Brittany Ghiroli and Ken Rosenthal of The Athletic report that in addition to general manager Jared Porter and former manager Mickey Callaway, the Mets also fired Ryan Ellis, an organizational hitting coordinator, three days after Porter was terminated.
Porter sent more than 60 unsolicited text messages (many of which were sexual) and photos (including one of a penis) in June 2016 to a female reporter he met only once when employed by the Cubs. ESPN reported that it obtained the texts and pictures in 2017, but did not report on them because the woman feared retaliation from either Porter or her employer. The Mets fired Porter on January 18, 2021.

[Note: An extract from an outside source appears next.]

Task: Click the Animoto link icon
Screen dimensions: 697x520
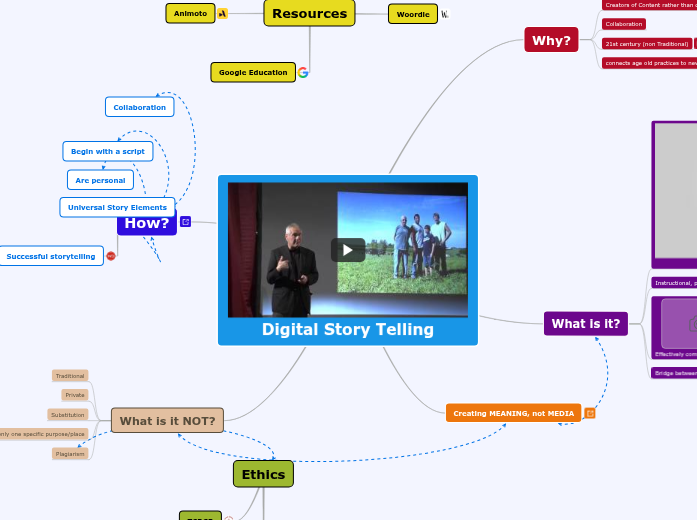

Two weeks later, on February 1, The Athletic broke the story that Callaway had been "accused of harassing [at least five] female reporters during his tenure with several teams". Callaway was suspended from his job as the Angels' pitching coach the following day.

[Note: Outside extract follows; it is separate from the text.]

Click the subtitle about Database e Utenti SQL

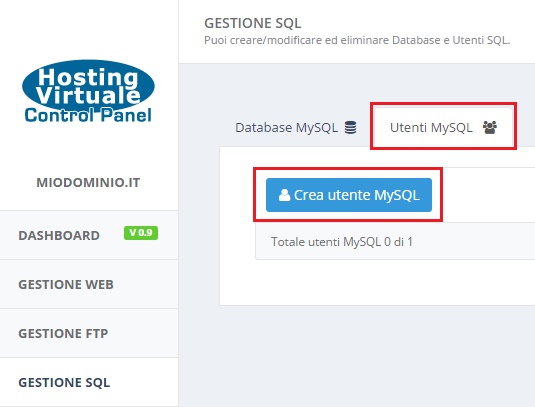click(357, 40)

In Ellis's case, three female Mets employees told the team's Human Resources department in 2018 that he had "made explicit and threatening overtures" to each of them. One woman stated that Ellis told her "I stare at your ass all the time. If only I could have 15 minutes alone with you." Also: "He verbally described what he wanted to do to me. He said that he wanted to put me up against the wall." The woman documented the comments in a journal she kept.

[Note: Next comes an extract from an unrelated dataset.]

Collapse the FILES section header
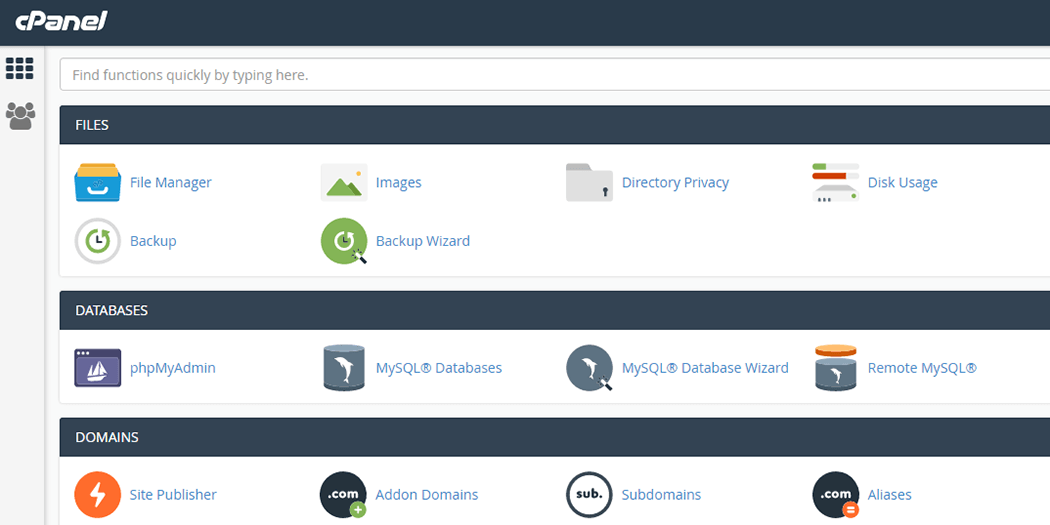1050x525 pixels. [x=554, y=125]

Another woman had a brief sexual relationship with Ellis in 2017, but for months after she ended the relationship, Ellis sent "persistent, unwanted text messages" that were sexual in nature. A third woman reported that Ellis often made sexually suggestive comments to her and other low-level female employees. Ellis would also call her late in the evening and ask if her boyfriend was home.
The Mets claim that these complaints "were investigated properly". That seems highly unlikely, as two of the women never heard anything back from the Mets and one woman did not hear anything until last month. That was when "new information" concerning Ellis emerged and the Mets quietly terminated him on January 22. "They were asking about the relationship part," said one of the women. "They weren't really interested in the harassment. It was about they caught him in a lie."
If Ellis, who was married at the time, had admitted back in 2018 that he had a fling with one of the women, I guess he'd still be working for the Mets. And, presumably, free to harass low-level female employees.
Mets president Sandy Alderson, re Porter: "[T]he full breadth of the situation was not really apparent to us until . . . we had a chance to read [the news article]. . . . Those are the kinds of things that [we] find abhorrent and not tolerable . . ."
Mets president Sandy Alderson, re Callaway: "I was appalled by the actions reported . . . I was unaware of the conduct described in the story at the time of Mickey's hire or at any time during my tenure as general manager."
Mets president Sandy Alderson has not commented re Ellis . . . but I'll bet he will be shocked by them and they are bad and the Mets have no tolerance for stuff like that.
Well, except for, to use one example, when Ellis did it in 2018.